Missing short-range interactions in the hydrogen bond of compressed ice

TL;DR

This paper investigates the often-overlooked short-range interactions in the hydrogen bonds of compressed ice, revealing their critical role in ice's anomalous properties through a novel mechanical approach.

Contribution

It introduces a combined Lagrangian-Laplace mechanics method to quantify short-range interactions and their pressure dependence in hydrogen bonds of ice, highlighting their importance.

Findings

Compression shortens and stiffens the OH bond.

Compression lengthens and softens the covalent bond.

Inter-electron-pair Coulomb repulsion is essential in bond dynamics.

Abstract

Combining the Lagrangian-Laplace mechanics and the known pressure dependence of the length-stiffness relaxation dynamics, we have determined the critical, yet often-overlooked, short-range interactions in the hydrogen bond of compressed ice.
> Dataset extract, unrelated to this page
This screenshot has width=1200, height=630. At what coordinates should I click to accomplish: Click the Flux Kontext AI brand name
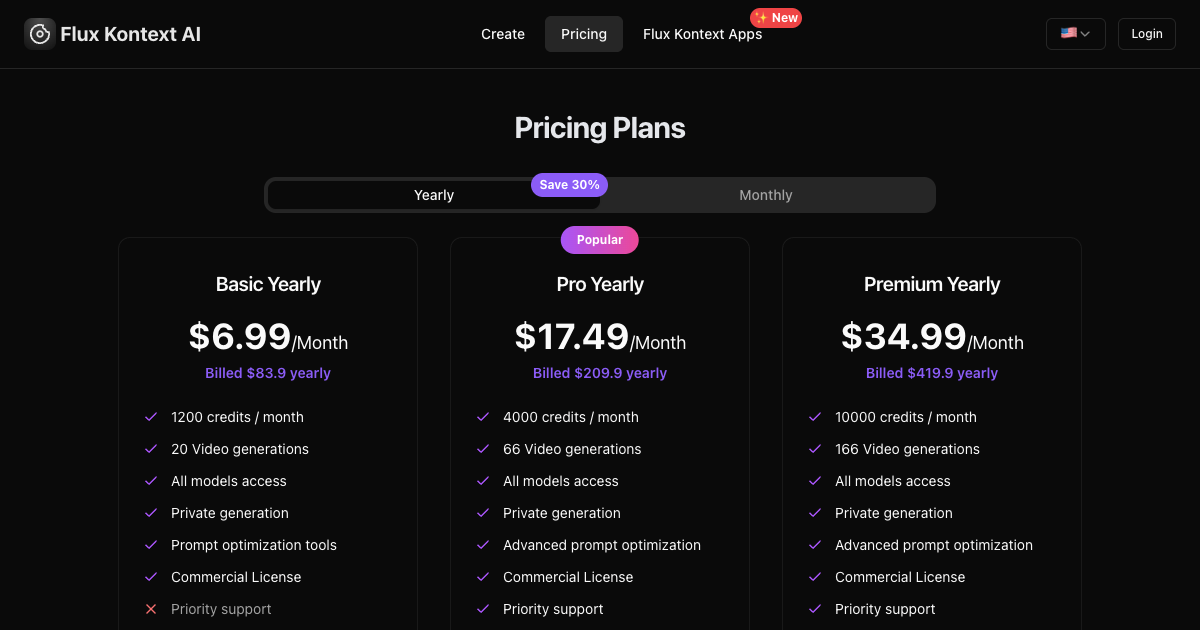(131, 34)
This approach has enabled determination of the force constant, cohesive energy, potential energy of the vdW and the covalent segment at each quasi-equilibrium state as well as their pressure dependence. Evidencing the essentiality of the inter-electron-pair Coulomb repulsion and the segmental strength disparity in determining the asymmetric H-bond relaxation dynamics and the anomalous properties of ice, results confirmed that compression shortens and stiffens the OH bond and meanwhile lengthens and softens the covalent bond.